The firm said it is trading in line with expectations and high cash generation will result in a significant reduction in net debt at the year end to a level lower than currently expected.
It added that investment in localised pricing strategies is paying off and it will continue to adopt this approach to defend its market leading position.
A total of 51 net new stores opened in the year to date, bringing the total estate to 764 stores as at the end of 2014.
The group reported strong growth in its online division Getting Personal, with double digit revenue growth since the half year stage.
The group’s CEO Richard Hayes said: “It is pleasing to report that the group continues to perform well, has had a solid Christmas trading period, and is on course to deliver sales growth at a similar level to the previous year.”

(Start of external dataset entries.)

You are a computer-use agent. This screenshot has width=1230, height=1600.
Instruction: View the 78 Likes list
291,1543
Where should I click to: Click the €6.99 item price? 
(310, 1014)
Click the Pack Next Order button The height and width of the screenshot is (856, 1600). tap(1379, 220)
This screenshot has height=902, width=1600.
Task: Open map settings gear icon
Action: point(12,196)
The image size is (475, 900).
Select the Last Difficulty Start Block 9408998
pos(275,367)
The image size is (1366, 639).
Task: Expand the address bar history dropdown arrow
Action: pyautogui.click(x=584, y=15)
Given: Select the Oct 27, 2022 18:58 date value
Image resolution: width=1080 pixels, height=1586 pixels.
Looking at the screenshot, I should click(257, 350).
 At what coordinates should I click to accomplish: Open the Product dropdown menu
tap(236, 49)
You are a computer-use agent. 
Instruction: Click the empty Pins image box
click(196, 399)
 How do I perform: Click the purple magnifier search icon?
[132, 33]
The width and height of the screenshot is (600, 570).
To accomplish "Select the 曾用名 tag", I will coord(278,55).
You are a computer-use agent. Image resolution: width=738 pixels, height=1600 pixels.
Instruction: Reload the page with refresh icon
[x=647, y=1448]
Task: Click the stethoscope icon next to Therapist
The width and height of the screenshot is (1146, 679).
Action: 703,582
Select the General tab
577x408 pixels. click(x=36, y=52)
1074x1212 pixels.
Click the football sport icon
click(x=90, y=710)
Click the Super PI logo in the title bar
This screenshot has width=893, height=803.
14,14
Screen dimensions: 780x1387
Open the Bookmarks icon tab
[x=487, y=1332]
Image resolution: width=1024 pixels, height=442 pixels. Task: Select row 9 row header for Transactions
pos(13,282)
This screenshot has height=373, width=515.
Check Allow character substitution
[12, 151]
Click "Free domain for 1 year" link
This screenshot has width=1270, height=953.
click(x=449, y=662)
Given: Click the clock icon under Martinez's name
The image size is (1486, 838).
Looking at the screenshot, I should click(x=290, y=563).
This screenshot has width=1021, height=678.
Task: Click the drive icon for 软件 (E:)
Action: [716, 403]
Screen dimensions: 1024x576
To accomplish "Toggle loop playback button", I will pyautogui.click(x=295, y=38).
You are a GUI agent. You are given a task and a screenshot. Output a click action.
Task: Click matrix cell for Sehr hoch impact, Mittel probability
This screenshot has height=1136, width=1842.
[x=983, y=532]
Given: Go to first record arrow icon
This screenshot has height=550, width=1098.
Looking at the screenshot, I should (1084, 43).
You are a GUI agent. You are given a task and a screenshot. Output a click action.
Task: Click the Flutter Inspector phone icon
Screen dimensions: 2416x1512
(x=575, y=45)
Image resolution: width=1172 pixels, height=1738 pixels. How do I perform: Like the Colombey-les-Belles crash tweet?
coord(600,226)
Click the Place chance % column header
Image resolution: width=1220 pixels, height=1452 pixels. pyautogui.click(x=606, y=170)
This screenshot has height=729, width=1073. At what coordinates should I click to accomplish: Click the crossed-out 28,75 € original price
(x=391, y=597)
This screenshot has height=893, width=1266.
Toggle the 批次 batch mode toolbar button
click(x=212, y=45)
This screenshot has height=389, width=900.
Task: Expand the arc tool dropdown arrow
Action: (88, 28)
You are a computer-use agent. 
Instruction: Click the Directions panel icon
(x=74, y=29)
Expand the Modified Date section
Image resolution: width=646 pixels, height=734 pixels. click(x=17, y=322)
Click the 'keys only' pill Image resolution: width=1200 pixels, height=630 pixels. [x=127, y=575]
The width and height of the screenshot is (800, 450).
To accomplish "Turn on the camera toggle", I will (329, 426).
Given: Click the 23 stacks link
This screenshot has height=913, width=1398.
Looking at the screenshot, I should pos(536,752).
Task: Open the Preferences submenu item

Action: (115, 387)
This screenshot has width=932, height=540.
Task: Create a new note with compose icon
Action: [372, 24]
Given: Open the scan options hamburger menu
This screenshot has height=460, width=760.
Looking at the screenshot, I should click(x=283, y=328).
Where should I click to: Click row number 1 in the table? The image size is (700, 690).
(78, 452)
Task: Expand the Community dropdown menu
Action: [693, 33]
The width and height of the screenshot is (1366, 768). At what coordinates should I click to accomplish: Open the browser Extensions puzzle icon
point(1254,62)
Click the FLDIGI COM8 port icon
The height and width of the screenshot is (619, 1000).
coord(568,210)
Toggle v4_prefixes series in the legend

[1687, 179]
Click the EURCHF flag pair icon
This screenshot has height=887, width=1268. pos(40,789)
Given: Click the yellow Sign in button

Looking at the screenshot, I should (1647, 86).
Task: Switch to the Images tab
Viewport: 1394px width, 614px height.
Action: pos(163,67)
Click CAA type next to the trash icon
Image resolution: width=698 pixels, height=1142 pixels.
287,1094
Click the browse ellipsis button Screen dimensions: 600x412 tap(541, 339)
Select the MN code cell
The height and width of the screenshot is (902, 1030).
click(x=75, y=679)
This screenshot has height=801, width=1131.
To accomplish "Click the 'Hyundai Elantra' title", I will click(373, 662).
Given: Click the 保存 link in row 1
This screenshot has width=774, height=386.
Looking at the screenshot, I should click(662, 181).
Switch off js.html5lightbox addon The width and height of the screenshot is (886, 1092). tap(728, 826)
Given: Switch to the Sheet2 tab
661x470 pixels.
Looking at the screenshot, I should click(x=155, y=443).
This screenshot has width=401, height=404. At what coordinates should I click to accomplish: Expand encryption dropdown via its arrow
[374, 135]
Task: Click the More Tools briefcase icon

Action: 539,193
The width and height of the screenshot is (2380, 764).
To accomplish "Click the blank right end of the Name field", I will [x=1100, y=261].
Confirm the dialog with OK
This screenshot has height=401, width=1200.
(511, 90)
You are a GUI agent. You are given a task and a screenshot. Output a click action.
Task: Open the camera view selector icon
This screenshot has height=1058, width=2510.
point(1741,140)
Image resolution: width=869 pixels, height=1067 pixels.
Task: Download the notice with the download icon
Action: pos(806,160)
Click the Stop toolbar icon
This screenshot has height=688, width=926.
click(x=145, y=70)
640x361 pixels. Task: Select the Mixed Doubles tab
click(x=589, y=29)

He said that the strength of the group’s retail proposition is the key to its performance and it is well placed to further improve the customer offer in the year ahead.
“This is underpinned by our established vertically integrated model which has been developed over the past decade with significant investment,” he said.
The group not only sells cards, but manufactures many of them as well, giving it far more control and cutting out the middle man.
“As the clear market leader, we remain confident of our ability to achieve further profitable growth,” said Mr Hayes.
The company said that Paul McCrudden, EMEA head of content marketing at Twitter, has now joined the board as an independent non-executive director.
The group said Mr McCrudden will bring a wealth of digital and marketing experience that will be particularly helpful as it develops its online activities.
Analyst Kate Calvert at Investec said: “Card Factory has delivered another good sales performance and is trading in-line with market expectations.
“Cash generation has been very strong with management guiding to net debt at year end being below the current market expectations.
“We believe this makes the possibility of a capital return more likely in 2016, with the strength of its cash generation and potential to return capital not reflected in the current valuation in our view. We reiterate our buy recommendation.”
She added that the slowdown in like-for-like sales growth was due to a strong comparables and a move to boxed Christmas cards.